Based on the scatterplots, each feature appears to have outliers, with the exception of ‘day’.

What are the relationships between different variables?

# Correlation Matrix for Numeric Variables
numeric_data <- bank_data %>% select(where(is.numeric))

correlation_matrix <- cor(numeric_data, use = "pairwise.complete.obs")

# corr matrix
ggcorrplot(correlation_matrix, 
           method = "circle", 
           type = "lower", 
           lab = TRUE, 
           title = "Correlation Matrix of Numeric Variables")

Based on the correlation matrix above, we don’t have a strong linear relationship between categorical variables in the dataset, some of the strongest relationships are: Job and Education with a correlation of 0.46, Housing and Month with a correlation of 0.50 and Contact and Month with a correlation of 0.51

How are categorical variables distributed?

# Select categorical variables
categorical_vars <- bank_data %>% select_if(is.character)

# Bar plots for categorical variables
categorical_vars %>%
  gather(key = "Variable", value = "Value") %>%
  ggplot(aes(x = Value)) +
  geom_bar(fill = "blue", color = "black") +
  facet_wrap(~ Variable, scales = "free") +
  theme(axis.text.x = element_text(angle = 45, hjust = 1)) +
  ggtitle("Distribution of Categorical Variables")

We can see in the plots that categorical variables have strong tendencies to one particular value, for example contact variable has a strong relationship with the cellular value, Education has a strong relationship with secondary, and so on.

Do any patterns or trends emerge in the data?

Based on the plots above, the most notorious patterns are: Dataset is highly imbalanced.Most of the features are not normally distributed.

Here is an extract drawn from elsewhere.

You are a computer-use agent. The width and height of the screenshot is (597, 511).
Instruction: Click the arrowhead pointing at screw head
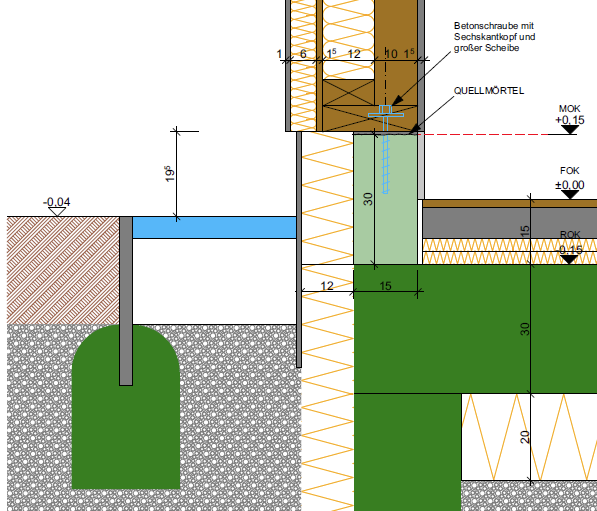(x=397, y=101)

Most of the features do not have a linear relationship with the dependent variable. Feature independence is most likely violated. The features job, age, education, martial status, housing loan are likely to be correlated.

What is the central tendency and spread of each variable?

# Central tendency and spread for numeric variables
numeric_data %>%
  gather(key = "Variable", value = "Value") %>%
  group_by(Variable) %>%
  summarize(
    Mean = mean(Value),
    Median = median(Value),
    SD = sd(Value),
    IQR = IQR(Value)
  ) %>%
  kable(caption = "Central Tendency and Spread of Numeric Variables")

Central Tendency and Spread of Numeric Variables
Variable	Mean	Median	SD	IQR
age	40.9362102	39	10.618762	15
balance	1362.2720577	448	3044.765829	1356
campaign	2.7638407	2	3.098021	2
day	15.8064188	16	8.322476	13
duration	258.1630798	180	257.527812	216
pdays	40.1978280	-1	100.128746	0
previous	0.5803234	0	2.303441	0

The table above reveals that customer base is generally middle-aged, most clients have modest account balances but a few exceptions with high balances, leading to a skewed distribution. The marketing strategy involved minimal contact per customer, with most interactions occurring evenly throughout the month. Calls were generally brief, but some lasted significantly longer, suggesting varying engagement levels. Notably, the majority of customers were contacted for the first time during this campaign, highlighting a strategy focused on reaching new prospects.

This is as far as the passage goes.